Rakuyaki (Raku ware) (楽焼)

Rakuyaki (Raku ware)
One of the traditional ceramic wares of Japan.
It is detailed as follows:

Created easily by amateurs as a hobby and the unglazed pottery can be hand-painted.

Rakuyaki is a soft-type glazed ceramic ware baked after formed not by an electric potter's wheel or kerokuro (a kicking potter's wheel), but just by the hands with the clay on a pallet called tezukune (handmade.)
In sensu strico, it indicates products made by the hand of the successive family heads of Kichizaemon RAKU, and are also called Rakujawan (Raku teacup.) etc. In sensu lato, it indicates entire ceramic ware made in the same way. This includes Oi-yaki (Oi ware) of Kanazawa and Tamamizu-yaki (Tamamizu ware) of Kyoto, etc. which were learned from the methods of the Raku family.

Its characteristics are the distorted and thick body reflecting the taste SEN no Rikyu loved.

It is used as a teacup, hanaire (a vase), mizusashi (a water jug) and koro (an incense burner) in the Sado tea ceremony.

It is said that Rakuyaki began in the late 16th century when a roof tile artisan Chojiro baked 'Jurakuyaki' by firing the soil used in the construction of Jurakudai villa under the teaching of SEN no Rikyu.

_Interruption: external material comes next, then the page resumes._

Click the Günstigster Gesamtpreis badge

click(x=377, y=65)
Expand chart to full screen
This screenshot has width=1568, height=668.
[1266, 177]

An opinion is widely held that Sokei TANAKA who was the father of the second head of the family, Jokei RAKU was given a seal with the engraved character 'Raku' taken from the name of Jurakudai from Hideyoshi TOYOTOMI, and he began to use the seal and called his Yago (family name) Raku.

Rakuyaki of the authentic Raku family is called hon-gama (the main kiln), and those made by its branches are called waki-gama (non-main kilns.)


Kuroraku (Black Raku)

In the methos of early days, the process to make Black Raku is to souse tetsuyu (glaze containing iron) made of black stone in Kamo-gawa river on the bisque of work and then dry it in the shade, and when it dries, the work is dipped into tetsuyu again, and after this process is repeated 10-odd times, then the work is fired at about 1000 degrees Celsius in a kiln. When the glaze begins to melt, the work is removed from the kiln and is quickly cooled down, and then the work turns black.
This method is common as with Mino-yaki (Mino ceramic ware.)

These days, more lead is contained in the glaze and the finished work is more brilliant.

The beginning of Black Raku was when Chojiro made a Black Raku tea bowl around 1581 to 1586.

Aka-Raku (Red Raku)

This is to biscuit-fire reddish clay and create the work and then souse it in a transparent glaze and fire it at about 800 degrees Celsius. The products by Koetsu HONAMI who was strongly associated with the Raku family and Donyu RAKU are famous.